Time away from the family business
Before settling down into the Ken White Construction family business, Taylor spent seven months on his own in Alberta. He was suddenly responsible for everything: paying bills, buying groceries, preparing meals, doing dishes and laundry. At the end of this time, things were going on with Ken White Construction that made Taylor feel compelled to go home and contribute to the business. “I went home ready to buckle down. The partying days and party friends of high school were put behind me. The time out West catapulted me into adulthood.”
Is a similar experience necessary for every child aspiring to a leadership role in the family business? Was it truly necessary in Taylor’s case? The answer to both is no, but it certainly accelerated his maturation, and will likely do the same for other youths.
Top 3 Tips
Here are Taylor’s top three tips for running a successful family business.
1. Have open, honest, regular communication. At one point Taylor thought he was underpaid and asked his dad for more money (the wage had been meager, partly to negate any “boss’s kid” talk). His dad refused and they came to an impasse. Taylor told his dad, “I have to look out for myself and my family when that time comes. Either pay me more or I’ll go buy equipment and start my own business. We will become competitors.” It wasn’t a threat. There was no animosity. It was an open discussion of facts and objectives built on a history of honest communication. They reconciled their differences.
2. Respect and credibility are earned. If you don’t have them it’s probably because you haven’t earned them. Is there a risk of over-compensating, of being too agreeable to not seem privileged? “No. For me, the line was always quite clear. Generally, I conducted myself as I would if I were just another employee and not a family member.” That said, after more than a decade in the business, Taylor will take vacations and he does have nice things. “But I still work hard. First on-site. Last to leave.” He enjoys the benefits afforded by a good work ethic and encourages his employees to do the same.

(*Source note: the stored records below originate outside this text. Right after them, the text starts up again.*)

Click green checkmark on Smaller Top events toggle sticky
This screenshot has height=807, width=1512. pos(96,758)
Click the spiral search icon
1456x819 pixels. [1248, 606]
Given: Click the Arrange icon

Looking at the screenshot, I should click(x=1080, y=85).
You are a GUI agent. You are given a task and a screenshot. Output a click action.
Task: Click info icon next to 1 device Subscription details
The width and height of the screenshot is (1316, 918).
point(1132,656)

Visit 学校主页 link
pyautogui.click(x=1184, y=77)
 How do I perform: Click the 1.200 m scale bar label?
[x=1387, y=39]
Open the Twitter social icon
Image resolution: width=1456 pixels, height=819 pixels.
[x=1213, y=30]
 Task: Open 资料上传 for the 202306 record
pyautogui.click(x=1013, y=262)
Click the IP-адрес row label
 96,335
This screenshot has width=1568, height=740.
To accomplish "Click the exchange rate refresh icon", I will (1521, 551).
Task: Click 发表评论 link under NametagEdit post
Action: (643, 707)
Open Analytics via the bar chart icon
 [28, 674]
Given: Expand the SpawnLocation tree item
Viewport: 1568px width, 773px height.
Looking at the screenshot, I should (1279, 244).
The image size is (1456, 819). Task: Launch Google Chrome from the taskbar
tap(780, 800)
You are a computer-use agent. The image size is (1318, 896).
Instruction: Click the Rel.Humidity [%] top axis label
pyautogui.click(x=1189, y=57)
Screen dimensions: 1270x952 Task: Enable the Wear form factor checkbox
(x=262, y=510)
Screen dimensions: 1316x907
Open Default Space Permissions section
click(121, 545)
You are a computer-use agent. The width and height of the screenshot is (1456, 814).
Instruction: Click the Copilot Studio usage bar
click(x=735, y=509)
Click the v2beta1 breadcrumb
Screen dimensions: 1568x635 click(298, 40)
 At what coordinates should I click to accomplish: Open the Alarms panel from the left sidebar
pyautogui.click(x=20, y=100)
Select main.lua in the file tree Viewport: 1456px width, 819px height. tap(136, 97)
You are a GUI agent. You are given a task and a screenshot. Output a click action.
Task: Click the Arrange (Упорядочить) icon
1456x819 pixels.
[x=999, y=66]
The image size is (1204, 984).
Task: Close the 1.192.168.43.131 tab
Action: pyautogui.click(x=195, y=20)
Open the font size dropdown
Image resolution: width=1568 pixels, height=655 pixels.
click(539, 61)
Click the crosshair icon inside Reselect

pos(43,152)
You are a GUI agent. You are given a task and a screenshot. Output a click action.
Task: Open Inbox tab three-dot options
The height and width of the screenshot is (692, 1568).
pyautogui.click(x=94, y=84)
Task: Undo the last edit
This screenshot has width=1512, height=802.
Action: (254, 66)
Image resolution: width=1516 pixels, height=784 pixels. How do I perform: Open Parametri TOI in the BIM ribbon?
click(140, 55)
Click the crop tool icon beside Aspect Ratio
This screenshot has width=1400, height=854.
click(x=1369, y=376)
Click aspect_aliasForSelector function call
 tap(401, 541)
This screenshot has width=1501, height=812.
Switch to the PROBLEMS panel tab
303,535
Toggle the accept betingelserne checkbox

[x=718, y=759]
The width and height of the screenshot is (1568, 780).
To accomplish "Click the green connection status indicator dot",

3. Always be learning and networking. “It can be viewed as a trite phrase, but I still like it: ‘Keep your finger on the pulse of the industry.’” They do construction-specific events but also regular community events. Community involvement was another of Taylor’s grandfather’s core values. The Carp Agricultural Society is the clearinghouse for the local 4H, an annual fair, tractor pulls, etc. and Ken White Construction is very active there. They awarded a $10,000 scholarship to the winner of their “Student Pursuing the Trades” program to a student seeking to become an electrician. It’s been a challenge for Taylor to be perceived as the owner and manager of a business by people who had always known his father to be in that role, “and social exposure helps overcome that.”
Taylor shares two final thoughts. The first is that “the most valuable thing you can offer is your time,” whether with your family, the business, or the community. The second is that “blue collar is the groundwork of the economy. Make sure your kids take pride in doing work that is fundamental to society.”